Hunter Hayes calls “God Bless the U.S.A.” a standard in his book. He marvels at how hard it is to write a good patriotic song like that, saying, “Those are always gonna be a favorite because they have more of an emotional place in your heart, right? ‘Cause they are rare. And because they are rare, they’re special.”
Lee wrote the lyrics to “God Bless the U.S.A.” based on his family’s real-life experiences, which may help explain the song’s endurance. That personal touch begins with the song’s very first line, “If tomorrow all the things were gone I’d worked for all my life.”
Lee says, “It’s about being a farmer. My grandparents raised me on a farm in Sacramento, CA, and when the economy got so bad, they couldn’t keep hold of their farm, that’s what that line meant.”

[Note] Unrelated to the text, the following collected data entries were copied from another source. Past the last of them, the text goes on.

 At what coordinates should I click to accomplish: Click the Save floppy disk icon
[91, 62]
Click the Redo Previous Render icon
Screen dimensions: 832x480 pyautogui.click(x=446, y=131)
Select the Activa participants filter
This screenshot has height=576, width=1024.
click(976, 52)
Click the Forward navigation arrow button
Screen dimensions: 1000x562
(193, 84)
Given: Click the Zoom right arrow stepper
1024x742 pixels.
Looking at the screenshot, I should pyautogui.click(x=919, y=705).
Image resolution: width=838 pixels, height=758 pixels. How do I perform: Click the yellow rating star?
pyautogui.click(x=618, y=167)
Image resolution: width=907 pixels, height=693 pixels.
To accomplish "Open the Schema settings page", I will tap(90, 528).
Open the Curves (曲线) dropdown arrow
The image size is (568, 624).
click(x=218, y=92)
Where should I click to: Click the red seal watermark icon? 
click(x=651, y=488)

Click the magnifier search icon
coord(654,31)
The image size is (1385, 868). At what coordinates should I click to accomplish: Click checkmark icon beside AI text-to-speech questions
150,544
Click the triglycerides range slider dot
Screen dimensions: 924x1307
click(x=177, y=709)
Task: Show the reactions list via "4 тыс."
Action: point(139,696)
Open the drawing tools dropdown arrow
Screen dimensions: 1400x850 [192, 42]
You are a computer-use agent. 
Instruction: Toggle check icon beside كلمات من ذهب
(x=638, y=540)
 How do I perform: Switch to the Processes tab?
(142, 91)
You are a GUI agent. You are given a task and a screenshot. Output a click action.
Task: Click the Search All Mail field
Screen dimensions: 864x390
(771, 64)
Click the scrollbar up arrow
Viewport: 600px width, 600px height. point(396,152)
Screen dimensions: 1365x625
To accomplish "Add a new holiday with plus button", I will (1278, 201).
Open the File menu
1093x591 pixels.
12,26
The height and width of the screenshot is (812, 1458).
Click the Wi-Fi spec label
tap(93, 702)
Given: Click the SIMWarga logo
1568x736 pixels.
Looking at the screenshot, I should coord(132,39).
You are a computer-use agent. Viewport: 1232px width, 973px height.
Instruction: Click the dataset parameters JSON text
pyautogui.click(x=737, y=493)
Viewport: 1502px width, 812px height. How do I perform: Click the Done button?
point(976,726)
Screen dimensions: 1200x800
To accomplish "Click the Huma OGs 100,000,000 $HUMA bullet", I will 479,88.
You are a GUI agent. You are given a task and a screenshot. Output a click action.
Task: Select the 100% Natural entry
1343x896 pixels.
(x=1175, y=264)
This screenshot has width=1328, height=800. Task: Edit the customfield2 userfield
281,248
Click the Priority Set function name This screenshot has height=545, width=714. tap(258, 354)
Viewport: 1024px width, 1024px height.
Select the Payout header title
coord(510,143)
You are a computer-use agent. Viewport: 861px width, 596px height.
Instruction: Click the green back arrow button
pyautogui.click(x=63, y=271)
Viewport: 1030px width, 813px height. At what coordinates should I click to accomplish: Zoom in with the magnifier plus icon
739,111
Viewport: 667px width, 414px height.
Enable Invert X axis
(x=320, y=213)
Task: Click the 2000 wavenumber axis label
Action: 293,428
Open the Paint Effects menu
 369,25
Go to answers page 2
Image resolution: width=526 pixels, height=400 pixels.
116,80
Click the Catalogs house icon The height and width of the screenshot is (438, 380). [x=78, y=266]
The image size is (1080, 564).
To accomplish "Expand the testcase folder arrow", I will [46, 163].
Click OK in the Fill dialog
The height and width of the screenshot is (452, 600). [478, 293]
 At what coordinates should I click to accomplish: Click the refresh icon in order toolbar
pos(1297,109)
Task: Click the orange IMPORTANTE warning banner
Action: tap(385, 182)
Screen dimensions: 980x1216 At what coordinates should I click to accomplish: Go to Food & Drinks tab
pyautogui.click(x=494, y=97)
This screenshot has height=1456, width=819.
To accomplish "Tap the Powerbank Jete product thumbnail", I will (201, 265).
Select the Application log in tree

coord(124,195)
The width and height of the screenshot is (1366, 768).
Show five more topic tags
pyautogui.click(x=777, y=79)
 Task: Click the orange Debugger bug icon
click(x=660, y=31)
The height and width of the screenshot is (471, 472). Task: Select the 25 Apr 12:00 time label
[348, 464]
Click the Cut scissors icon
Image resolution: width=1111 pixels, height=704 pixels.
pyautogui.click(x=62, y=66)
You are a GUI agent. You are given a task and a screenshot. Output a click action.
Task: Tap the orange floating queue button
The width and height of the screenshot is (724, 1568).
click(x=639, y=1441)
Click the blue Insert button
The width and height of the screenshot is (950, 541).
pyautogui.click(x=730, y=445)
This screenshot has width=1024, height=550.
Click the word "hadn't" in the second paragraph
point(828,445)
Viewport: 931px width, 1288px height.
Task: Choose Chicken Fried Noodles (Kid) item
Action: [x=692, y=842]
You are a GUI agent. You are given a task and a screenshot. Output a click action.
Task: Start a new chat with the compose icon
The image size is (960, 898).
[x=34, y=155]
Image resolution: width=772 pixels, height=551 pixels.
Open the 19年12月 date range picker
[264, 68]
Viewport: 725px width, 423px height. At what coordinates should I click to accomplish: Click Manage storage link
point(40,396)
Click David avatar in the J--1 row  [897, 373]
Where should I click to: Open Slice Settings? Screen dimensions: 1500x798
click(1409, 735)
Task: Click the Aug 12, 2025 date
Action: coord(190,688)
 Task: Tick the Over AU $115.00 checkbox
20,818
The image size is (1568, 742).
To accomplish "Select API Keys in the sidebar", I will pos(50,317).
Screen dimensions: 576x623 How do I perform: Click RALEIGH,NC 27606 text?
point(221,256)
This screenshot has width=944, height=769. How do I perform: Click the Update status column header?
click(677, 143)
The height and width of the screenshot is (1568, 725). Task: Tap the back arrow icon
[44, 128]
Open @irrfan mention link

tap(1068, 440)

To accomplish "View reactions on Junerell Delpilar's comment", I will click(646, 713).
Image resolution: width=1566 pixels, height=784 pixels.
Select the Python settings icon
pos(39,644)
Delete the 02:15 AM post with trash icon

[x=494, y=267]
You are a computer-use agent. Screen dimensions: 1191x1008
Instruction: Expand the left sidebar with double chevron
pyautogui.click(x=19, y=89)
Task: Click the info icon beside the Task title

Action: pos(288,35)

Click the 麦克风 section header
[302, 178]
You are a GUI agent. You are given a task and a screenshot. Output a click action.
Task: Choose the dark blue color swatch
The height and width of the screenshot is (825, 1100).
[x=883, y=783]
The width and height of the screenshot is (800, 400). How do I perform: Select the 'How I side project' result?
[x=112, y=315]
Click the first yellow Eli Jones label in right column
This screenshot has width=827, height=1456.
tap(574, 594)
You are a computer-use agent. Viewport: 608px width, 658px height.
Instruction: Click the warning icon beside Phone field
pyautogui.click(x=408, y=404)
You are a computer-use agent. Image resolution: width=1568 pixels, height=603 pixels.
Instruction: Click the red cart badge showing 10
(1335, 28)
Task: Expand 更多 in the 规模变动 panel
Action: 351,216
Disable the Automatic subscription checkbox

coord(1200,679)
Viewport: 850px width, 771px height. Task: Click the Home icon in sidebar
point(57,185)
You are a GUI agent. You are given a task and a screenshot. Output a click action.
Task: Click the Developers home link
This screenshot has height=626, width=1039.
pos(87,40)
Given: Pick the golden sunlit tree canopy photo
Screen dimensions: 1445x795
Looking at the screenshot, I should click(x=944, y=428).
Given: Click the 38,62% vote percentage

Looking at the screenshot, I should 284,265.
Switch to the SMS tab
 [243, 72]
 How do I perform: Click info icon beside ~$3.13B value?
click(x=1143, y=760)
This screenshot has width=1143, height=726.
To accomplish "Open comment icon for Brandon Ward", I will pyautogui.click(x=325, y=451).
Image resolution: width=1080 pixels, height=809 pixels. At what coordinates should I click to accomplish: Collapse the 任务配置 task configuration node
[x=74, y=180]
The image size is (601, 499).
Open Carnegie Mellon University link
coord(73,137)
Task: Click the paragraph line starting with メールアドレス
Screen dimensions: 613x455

Of course, “God Bless the U.S.A.” includes the line, “I won’t forget the men who died,” a line that gets a lot of attention from Lee’s younger fans, including his own son.
“My 18-year-old son just graduated high school, and when he was about six, [he asked,] ‘What does it mean when you wrote about the men who died?'” Lee recalls. “I said, “Those who’ve sacrificed for our freedom, who mean so much to us. We could never forget about those.”
Fans of “God Bless the U.S.A.” may be interested to know the song is partly inspired by Elvis Presley. Lee performed at the Las Vegas Hilton in the ’70s at the same time Elvis was working the main room. The two performers got to know each other a little bit, and Lee was taken with Elvis’s patriotic medley, “An American Trilogy.” Instead of just covering the song outright once he became a country star, Lee decided to write his own patriotic anthem in 1983. That’s how “God Bless the U.S.A.” was born.
An exhibit highlighting Lee Greenwood and his classic song is now open at the Country Music Hall of Fame and Museum in Nashville.